Two-photon polymerization technology can be used to directly prepare a biocomposite macrostructure for use as a tissue-engineering structure that has a specific extracellular matrix structure. This is achieved due to the scalability of two-photon polymerization for large-scale applications. The stability of the structure and the degree of organic crosslinking correlate with the dynamic viscosity. Even in the case of using low-energy IR, it is important to use the lowest possible power value, which avoids the formation of burnt areas; in addition, excessive energy of the incident radiation can also lead to particles leaving the hydrogel at the site of action at low dynamic viscosity. The work demonstrates the possibility of scaling two-photon polymerization for large-scale applications, which confirms the possibility of using this technology to create macrostructures for clinical use in neuronal engineering. In this cost-effective method, the proposed material can be used to form nerve guides that can improve cellular activity with or without electrical stimulation. When using stimulation, the best effect of nerve regeneration is achieved when it is applied in the direction of nerve alignment. These developments are important for the creation of a new generation of commercial material for the formation of nerve conduction channels that can accelerate and improve nerve regeneration. Providing conditions for nerve regeneration is important for improving the quality of life of people suffering from neural conduction disorders.

5. Materials and Methods

5.1. Preparations and Characterization

The preparation of a hydrogel for two-photon polymerization requires the use of a set of components and, thus, the manufacturing process is divided into separate stages.
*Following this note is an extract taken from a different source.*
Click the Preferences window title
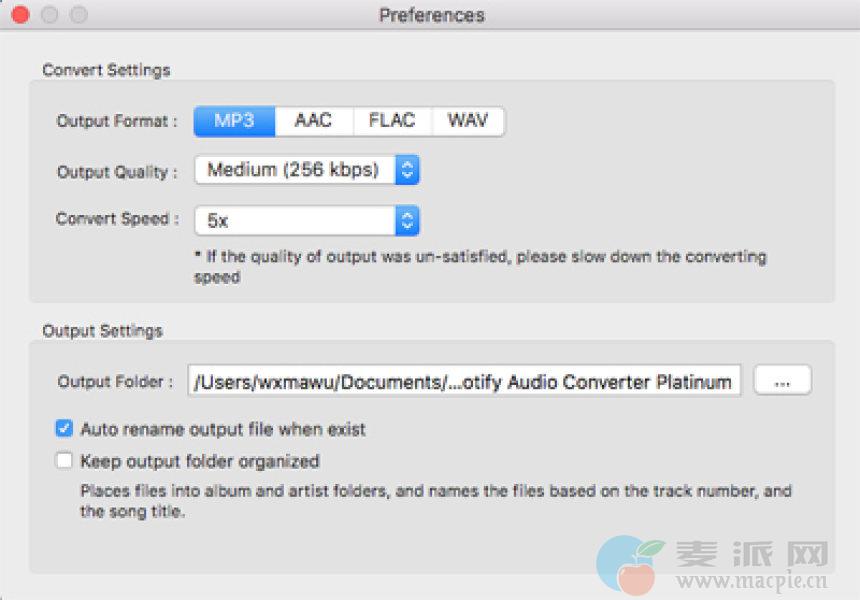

Initially, 100 mL of distilled water is used, to which BSA (BioClot, Aidenbach, Germany) is added under constant mixing with a magnetic stirrer to achieve a concentration of 30 wt. %. A similar procedure was used to prepare gelatin (PanReac Applichem, Barcelona, Spain) to achieve 15 wt. %.
SWCNTs «OSUNT90A®» (Carbon CHG, Chernogolovka, Russia) with a diameter from 1.4 to 1.6 nm in the length range from 0.5 to 1.5 μm [80] were prepared separately in a flask with V = 40 mL of distilled water using ultrasonic treatment with a Soniqator Q700 immersion homogenizer (Qsonica, Newtown, CT, USA) with a power of NUS = 250 W for tUS = 30 min. To prevent boiling, cooling was applied during processing. As a result, the temperature itself did not exceed 40 °C during mixing. The achieved values of the FUS energy density during high-intensity ultrasound treatment were estimated using the formula [81]:
F US = N US t US V .
According to Formula (1), the FUS values were 11,250 J/cm3. This made it possible to prepare a stable, dispersed SWCNT medium for which sediment formation is not observed.
At the final stage, all the initial components were mixed. Also, the addition of water-soluble eosin-Y (Agat-Med, Moscow, Russia) was performed, while only the amount of gelatin varied. As a result, six samples were obtained. They included a BSA of 20 wt. %, eosin-Y 0.05 wt. %, SWCNTs 0.02 wt. %, and the amount of gelatin for each sample was as follows: 1—3 wt. %, 2—2 wt. %, 3—1.5 wt. %, 4—1 wt. %, 5—0.5 wt. %, 6—0 wt. %. At the specified concentration of nanotubes, uniform homogenization is ensured, which was disrupted for larger concentrations.
A GENESYS 50 UV-Vis-Nir spectrophotometer (Thermo Fisher Scientific, Waltham, MA, USA) was used to estimate the optical density of the obtained dispersed hydrogel media. The spectrum was recorded at wavelengths between 300 and 1100 nm, with an increment of 2 nm. During the research, a quartz cuvette with an optical path length of d = 1 mm was used. Figure 7 shows data for sample 1 containing eosin-Y (Figure 7a) as a photoinitiator. In the two-photon absorption window (520–540 nm) for the 1070 nm laser line, the values of the linear absorption coefficient α reaches 75 cm−1, which indicates that this spectral range is of a significant sensitivity. At the excitation wavelength, the α values are less than 2 cm−1, which indicates insignificant one-photon absorption of such radiation. The spectrum is dominated by the absorption bands of eosin-Y (Figure 7b) associated with dianions of the D-form of eosin (λmax~530 nm) and its cations of the C-form (λmax~490 nm).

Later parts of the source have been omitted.